Steve Cornelius is a familiar face on the Gold Coast swimming circuit, having been involved in both competing and coaching for over 20 years.
Having been diagnosed with prostrate cancer and overcoming the odds to continue doing what he loves, the local legend is showing no signs of slowing down, introducing a festival of open swim to the Gold Coast in 2019.
We sat down for a chat with Steve about the change of lifestyle and nutrition he attributes to his bounce back to health and his incredible career to date.
How long have you been a Gold Coast local?
I moved here from Perth in 1989.
What do you love most about our city?
Of course, I love the beaches being an open water swimmer and – surprisingly – the winters. It’s all blue skies during the day and rain at night. I find winters the best part of the year!
You’re a well-known local swim coach, talk us through your career?
I’ve been a swimmer my entire life – I grew up winning state championships. I’ve won a gold medal in the March Past for surf lifesaving and represented WA in the state team as a professional swimmer in 1980. I’ve been in the surf movement for the last 10 years – just meeting people and pursuing my latest passion (open water swimming). This all started after my diagnosis with prostate cancer in 2011. After I received my diagnosis, I decided I needed to do something constructive with my life – and it was after I got my prostate removed that I decided to develop the open water swim scene on the Gold Coast. There’s a huge following of open water swimming in Perth and Sydney, but here on the Coast, there’s only ever been a handful of races. I decided it was my job to establish the open water swim scene on the Coast, so I opened an open water swim club and introduced a 10k swim from Burleigh Heads to Surfers Paradise. I’ve been doing that for five years now – we’re now in our sixth year. This year, there was a festival of open swim, from April 20 to April 27. We have workshops for swimmers and coaches, a short-course series for swims and hosted the Banana Boat swim kid series.

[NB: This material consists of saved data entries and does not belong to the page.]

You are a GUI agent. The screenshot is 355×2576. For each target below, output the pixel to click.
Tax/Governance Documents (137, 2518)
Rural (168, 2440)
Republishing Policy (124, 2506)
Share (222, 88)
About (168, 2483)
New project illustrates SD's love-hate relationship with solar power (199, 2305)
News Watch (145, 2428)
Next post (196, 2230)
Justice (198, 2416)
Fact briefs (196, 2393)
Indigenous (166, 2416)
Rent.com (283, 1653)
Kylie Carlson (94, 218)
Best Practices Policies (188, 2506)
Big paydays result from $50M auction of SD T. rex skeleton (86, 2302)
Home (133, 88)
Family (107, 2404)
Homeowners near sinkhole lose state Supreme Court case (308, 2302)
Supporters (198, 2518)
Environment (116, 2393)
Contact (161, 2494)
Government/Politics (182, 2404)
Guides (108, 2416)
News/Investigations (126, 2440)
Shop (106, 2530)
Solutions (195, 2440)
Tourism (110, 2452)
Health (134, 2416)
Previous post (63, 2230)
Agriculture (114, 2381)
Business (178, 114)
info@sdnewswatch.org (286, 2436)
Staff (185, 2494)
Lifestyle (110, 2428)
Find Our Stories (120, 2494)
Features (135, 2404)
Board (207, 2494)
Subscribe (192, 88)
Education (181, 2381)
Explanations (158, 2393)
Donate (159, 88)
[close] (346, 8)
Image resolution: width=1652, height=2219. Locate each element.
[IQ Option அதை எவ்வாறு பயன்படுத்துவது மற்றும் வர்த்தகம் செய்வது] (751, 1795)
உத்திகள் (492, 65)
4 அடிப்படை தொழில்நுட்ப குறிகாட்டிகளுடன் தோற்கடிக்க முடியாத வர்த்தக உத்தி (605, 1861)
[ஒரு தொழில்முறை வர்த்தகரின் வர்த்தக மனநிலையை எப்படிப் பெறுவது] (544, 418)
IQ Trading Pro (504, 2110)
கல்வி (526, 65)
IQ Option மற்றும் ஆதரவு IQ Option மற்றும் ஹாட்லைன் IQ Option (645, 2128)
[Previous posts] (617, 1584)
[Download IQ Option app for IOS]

What have been some of your career highlights?
Getting to the heights I did with international competition as an athlete. With my coaching, I’ve tried a range of different types. I was Denis Cotterell’s assistant for three years – and this is a high-performance program, so you have to be a hard-ass coach. I found with kids it feels like you’ve got to be headmaster every day of the week, so I switched to adults. When an adult turns up to squad training, it’s because they want to be there. I found with adults you can go in-depth with your analysis and stroke correction. I’ve now been an adult swim coach since 1984. When I moved to the Coast in 1989, I was the Miami Masters Coach for 25 years. I’ve been the Queensland State Director of Coaching – teaching people to become coaches – and I also sat on the National Board for Masters Coaching to review training methods.
You were diagnosed with prostate cancer, how did that change the course of your life?
As far as my lifestyle was concerned, I was always very active – being a coach and competitive swimmer – you keep your hand in the water doing competitions, even if you don’t train as hard. With my levels of training, it became a lot to do with the diet choices and I decided I needed to go organic. I tried a lot of different products on the market that claimed to ‘change the world’ – but the product that really stood out for me was Super Sprout. The powders aren’t just good for you, but they are practically medicine. I found broccoli sprout powder really cleaned up my gut health, blueberry powder helped detox my blood and beetroot powder helped oxygenate my blood – and gives you a little more endurance when you’re completing those longer swims.
What advice do you have for men who might find themselves in the same position as you were?
The best piece of advice I can offer is don’t wait for problems to happen, have an annual blood check – even if you’re young. You should be looking at your blood because that’s the window to your whole health. With prostate cancer, you have a PSA score – that’s a score within your blood reading – so to get yourself checked out in the prostate region, all you need is a blood test. If I didn’t coincidentally stumble across my cancer, I would have been riddled with symptoms. The more you can get checked, the better!
What are you plans for the rest of 2019?
Well, I need to do a lot of recovery work in the middle of the year – another diagnosis has come across my plate, which isn’t too pleasant. I have a brain tumour – it’s not cancerous, but the growth can stuff me up. So right now – my main focus is keeping my body physically and mentally fit. That’s where my diet and lifestyle choices come into play. I need to look after myself inside and out.